Moab Faces Big Decision For Former Atlas Mill Land Use
The tailings are gone, but Moab now faces a harder question: what should happen to 480 acres of riverfront land beside Arches and the Colorado River?

The giant uranium pile is gone from the north end of Moab, but the land it left behind may be even harder to manage. Nearly 480 acres along the Colorado River, just three miles northwest of town and about a mile from the Arches National Park entrance, now sits at the center of a decision that could shape river access, recreation, and Moab’s public identity for years.

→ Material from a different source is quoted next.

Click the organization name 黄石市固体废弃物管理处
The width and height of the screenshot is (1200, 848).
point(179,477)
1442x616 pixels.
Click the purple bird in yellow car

More than 98.4% of the estimated 16 million tons of tailings have been moved to the disposal site near Crescent Junction, clearing the former Atlas mill property of the waste that once defined it. But the site is far from a blank slate. It still carries the limits of a floodplain, steep hillsides, rights of way, conservation easements, and the river itself. Local leaders say about 74% of the land cannot be built on, the federal government discourages overnight use, and there may still be contamination below the surface. There is also no culinary water on site, which means any future use would require real infrastructure, not just a transfer of land.
That reality is why the county now has until June 1 to send the U.S. Department of Energy a wish list for what should come with the property. The list can include access roads, electrical systems, water and sewer lines, and the administrative office area. The decision will help determine whether the former mill site becomes a public amenity, a conservation burden, or a development headache that Grand County and Moab inherit before they know how to handle it.

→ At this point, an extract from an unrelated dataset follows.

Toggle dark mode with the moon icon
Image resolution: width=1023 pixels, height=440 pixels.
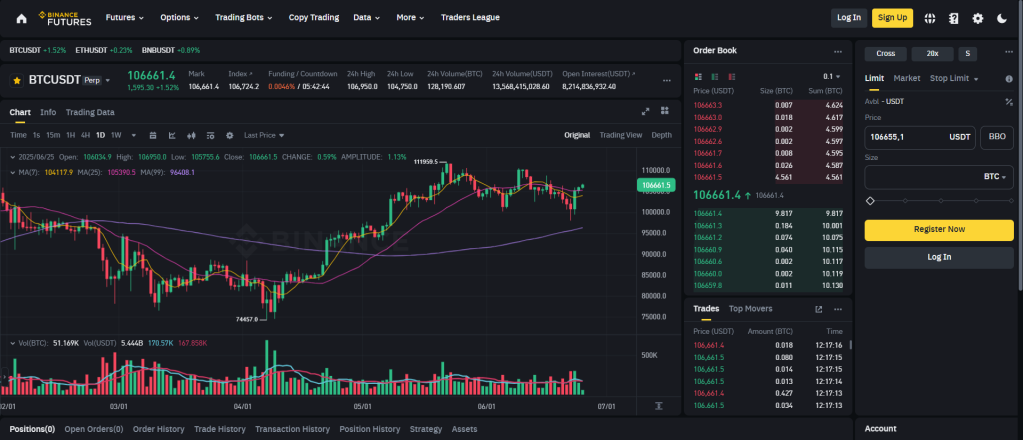(1001, 18)
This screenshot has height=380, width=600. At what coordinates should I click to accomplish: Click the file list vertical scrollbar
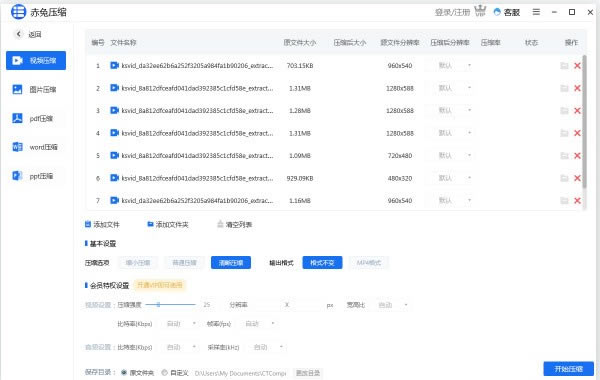(584, 122)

The land’s history still hangs over every option. The mill was built in 1956 by Uranium Reduction Company, sold to Atlas in 1962, and operated until 1984. At its peak, it processed about 1,400 tons of ore per day. The cleanup that followed has taken more than 10 years, and some reporting says final work, including groundwater remediation, is still expected to continue until around 2029.

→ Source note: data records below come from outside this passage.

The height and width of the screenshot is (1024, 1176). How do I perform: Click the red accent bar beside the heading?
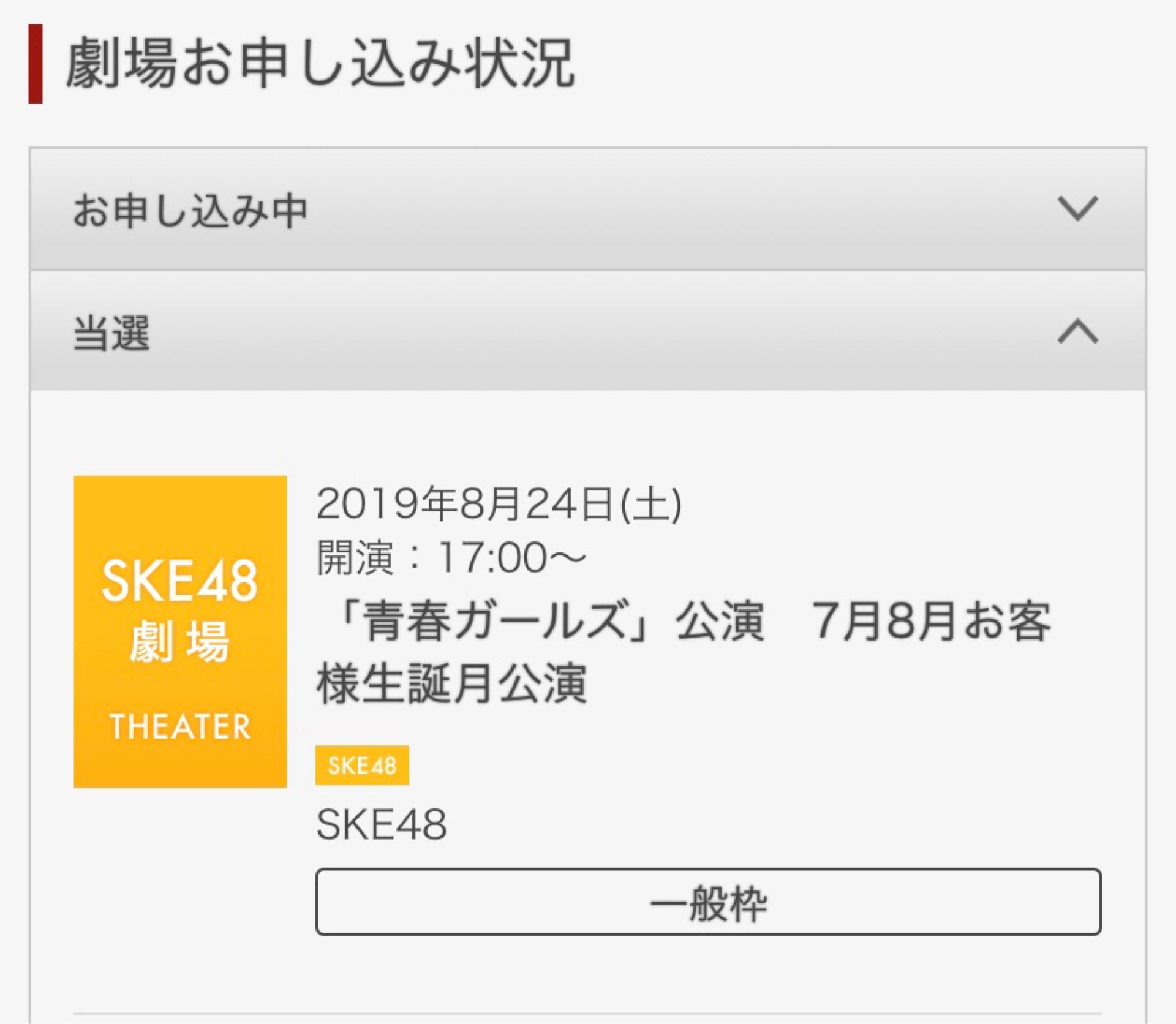pos(36,64)
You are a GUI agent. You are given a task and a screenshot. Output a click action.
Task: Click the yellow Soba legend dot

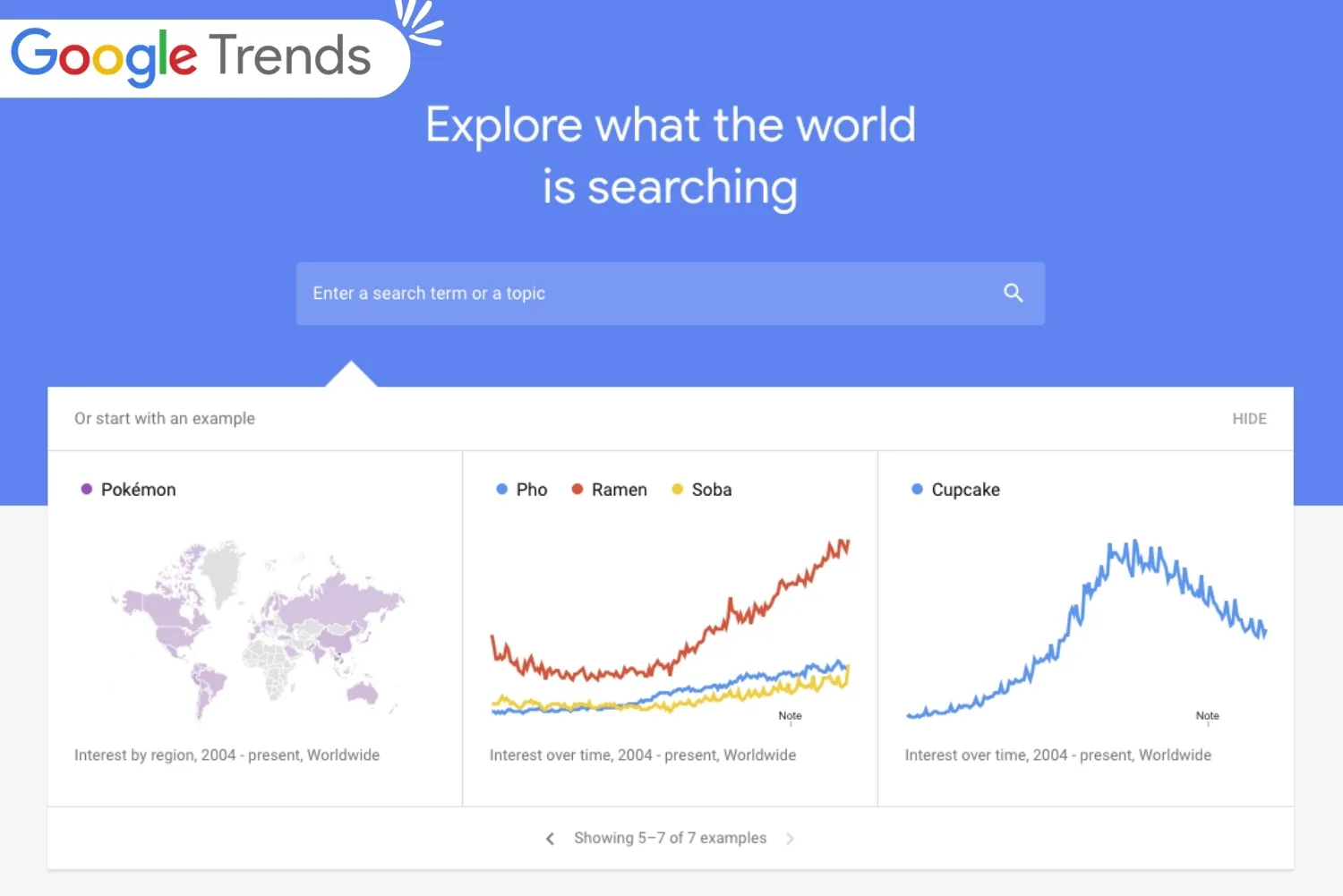[x=678, y=490]
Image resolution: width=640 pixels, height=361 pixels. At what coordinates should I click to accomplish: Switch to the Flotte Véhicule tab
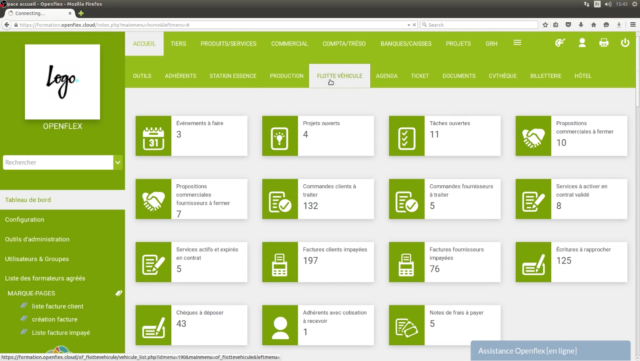tap(340, 76)
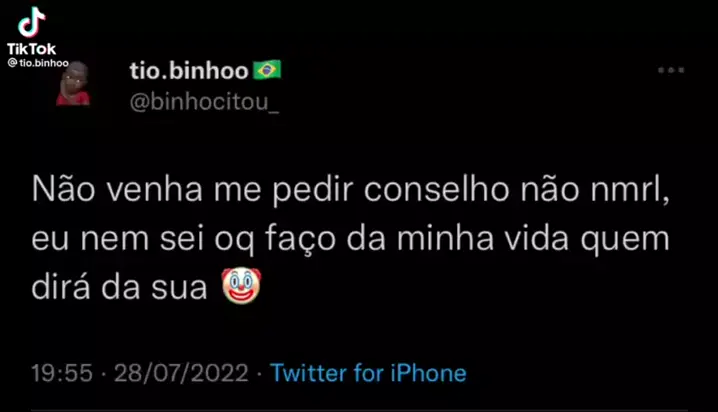Open the three-dot more options menu
This screenshot has width=718, height=412.
(671, 70)
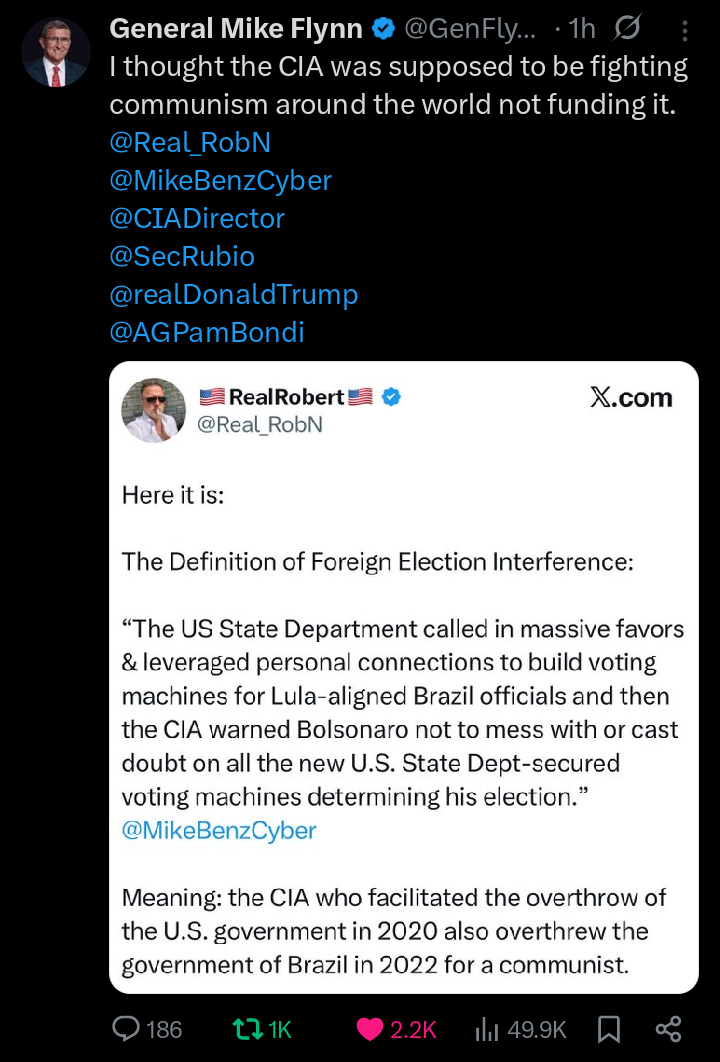Click the X.com logo in quoted card

click(631, 398)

Moab has not been improvising from scratch. The Site Futures Committee was formed in 2012, and city and county vision plans were adopted in 2013, 2018, and 2023. The latest plan, built from 179 survey responses and a public open house, imagined an Atlas Park with an event center, trails, a riverside path, a boat ramp, sports courts, a splash pad, a food truck court, and a transit center. A March 2024 resolution from the county and city also asked for the land to be transferred to local control, while federal legislation has already moved out of committee in Congress and is waiting for a floor vehicle.

For Moab, the old tailings pile is no longer the problem. The new question is whether this visible stretch of riverfront becomes a park, a managed conservation area, a mixed civic project, or a long-term obligation with a uranium legacy still underneath it.